An abstract of a paper I never delivered.

Reading has long marked the public perception of U.S. presidents. Presidential libraries, for instance, focus primarily on archival efforts, yet in the popular imagination they still index readerliness: what presidents read, how, and why. More informally, the phenomenon of the presidential book list yokes the individualist dimension of reading to national culture. 

In this paper, I argue that bad reading has emerged as an unlikely, yet appropriate figure for the Trump presidency. To the extent that reading has come to define the U.S. presidency — often functioning as a celebratory trope — it has inflected Trump’s presidency in unusual because almost antithetical terms. I begin by suggesting that the now-familiar category of “fake news,” generated by Trump’s open hostility towards the media, all but demands the belief that only certain news is worth reading.

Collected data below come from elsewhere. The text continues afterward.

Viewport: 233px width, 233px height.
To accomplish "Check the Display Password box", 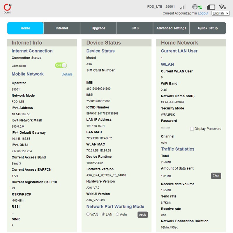I will [x=192, y=129].
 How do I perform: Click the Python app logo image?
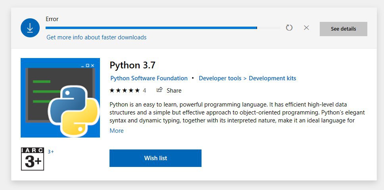click(x=60, y=98)
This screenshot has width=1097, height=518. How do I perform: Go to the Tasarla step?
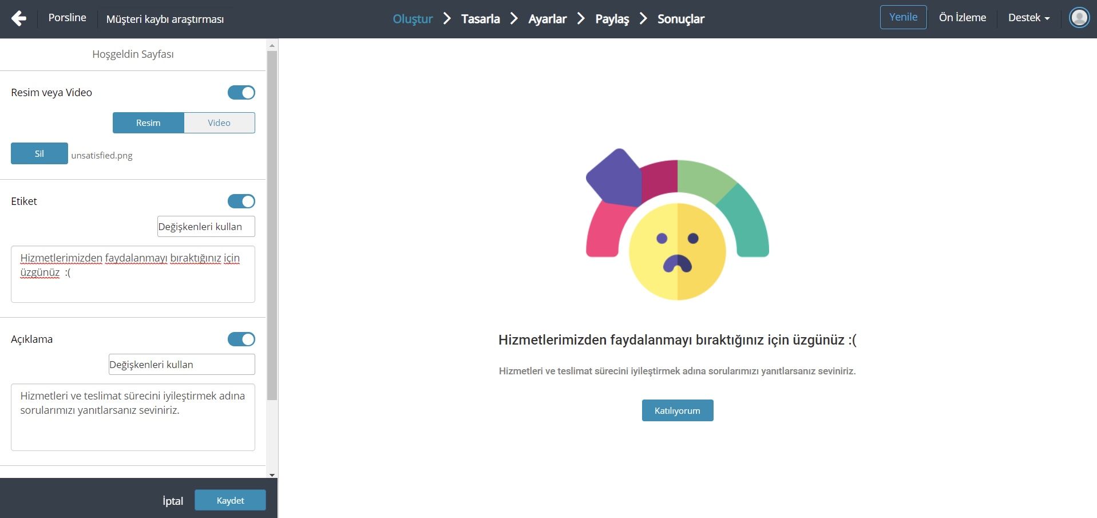pyautogui.click(x=481, y=19)
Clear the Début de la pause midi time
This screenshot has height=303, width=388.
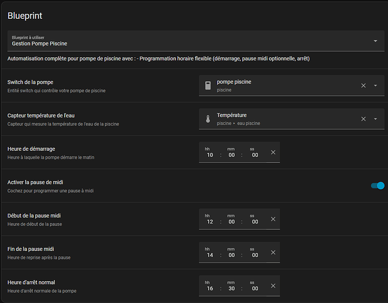click(273, 219)
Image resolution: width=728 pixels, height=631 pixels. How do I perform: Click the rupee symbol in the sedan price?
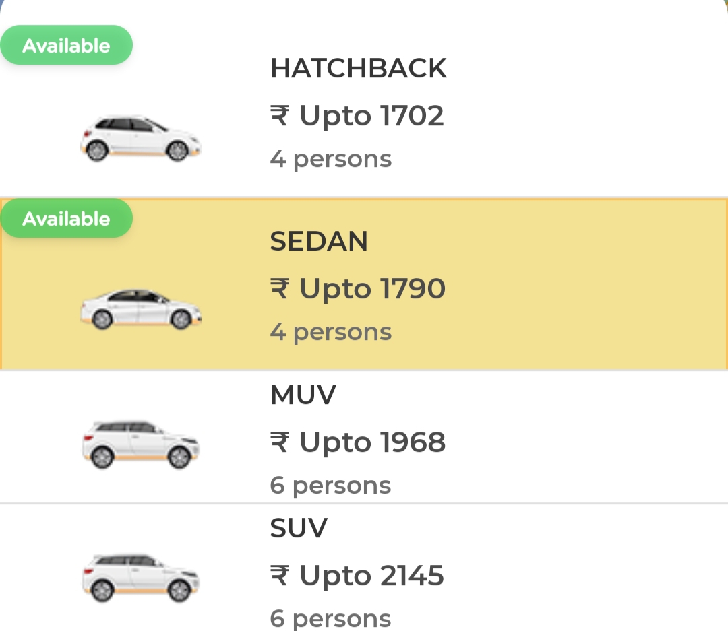[280, 289]
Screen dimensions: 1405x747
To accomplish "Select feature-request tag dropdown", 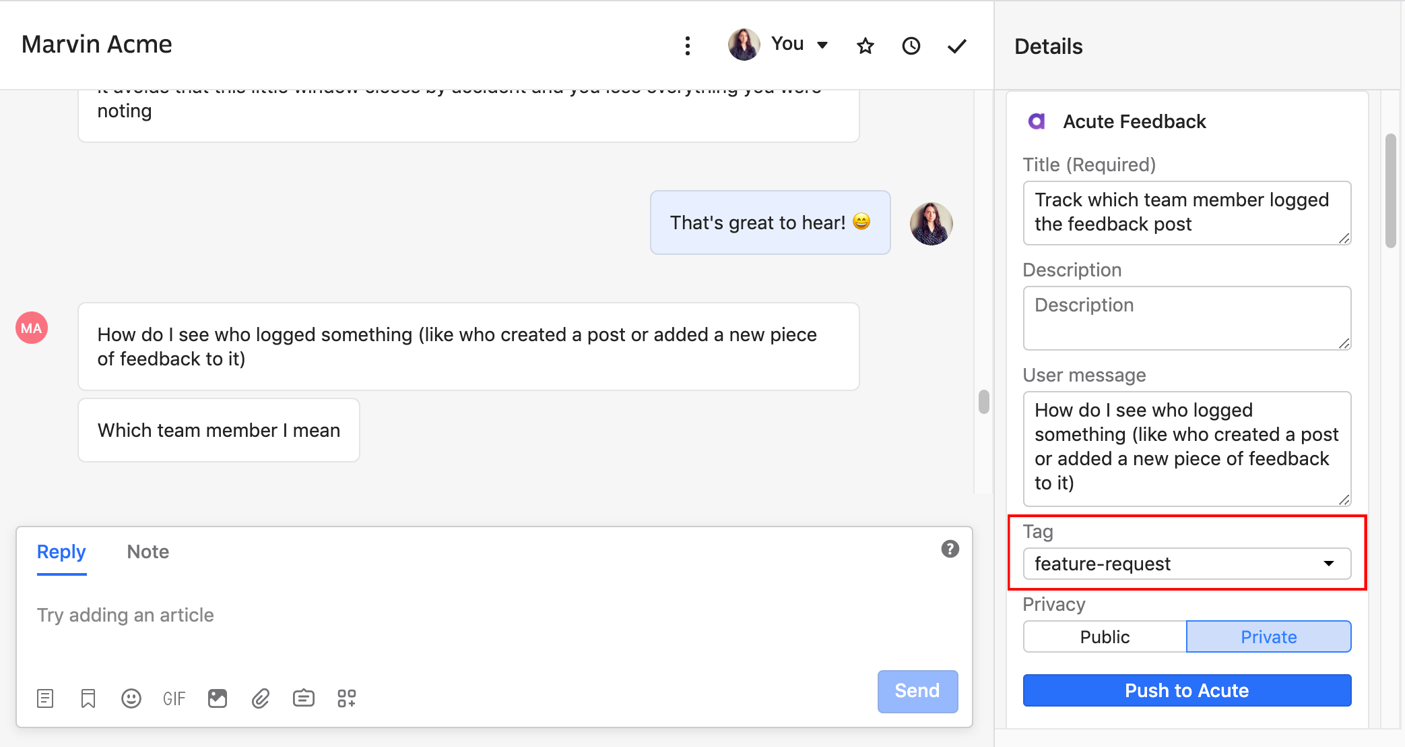I will (1187, 563).
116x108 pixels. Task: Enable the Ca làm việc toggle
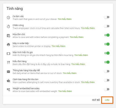coord(107,17)
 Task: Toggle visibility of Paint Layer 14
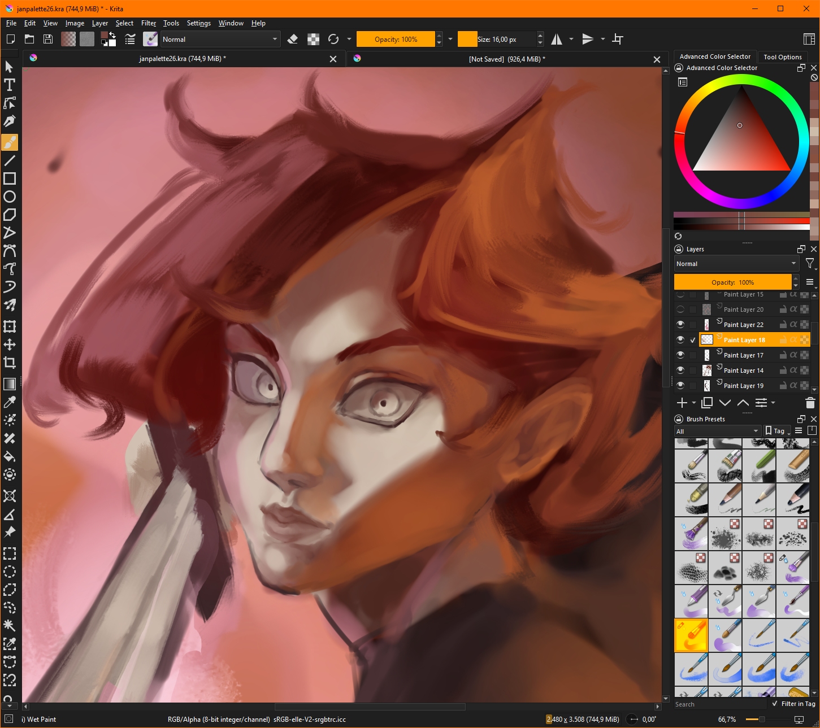tap(680, 370)
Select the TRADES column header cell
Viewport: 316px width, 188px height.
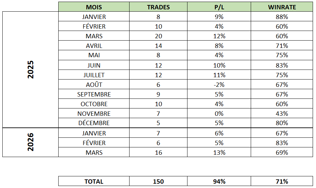point(158,7)
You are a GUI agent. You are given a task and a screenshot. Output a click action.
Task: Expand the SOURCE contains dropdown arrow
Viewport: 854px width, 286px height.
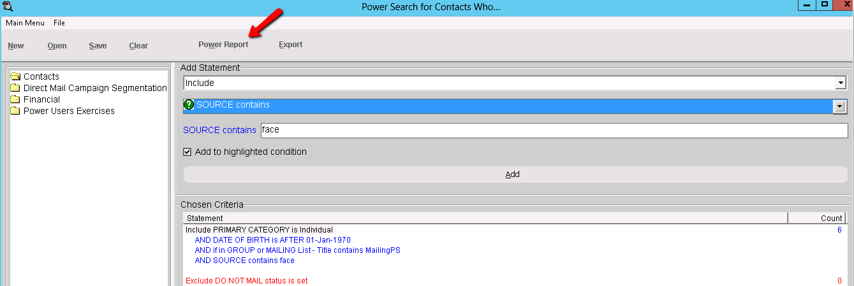tap(840, 106)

This hyper-politcization has in turn seen the rise of a parallel discourse about Trump’s own status as a reader, a fact, I argue, that testifies to the increasingly uncertain relation between reading and information in contemporary U.S. culture. From mock-horrific speculations about his impending library, reports on what books Trump has endorsed and how Trump appears to approach the act of reading, to accounts of the president’s functional illiteracy and theories that he in fact cannot read: these, driven by the assumption that reading mirrors the person, go on to measure (and dismiss) Trump’s presidency through reading. That many of these claims are speculative and unverifiable matters less than their force, which adamantly yokes reading to the feasibility of resistance.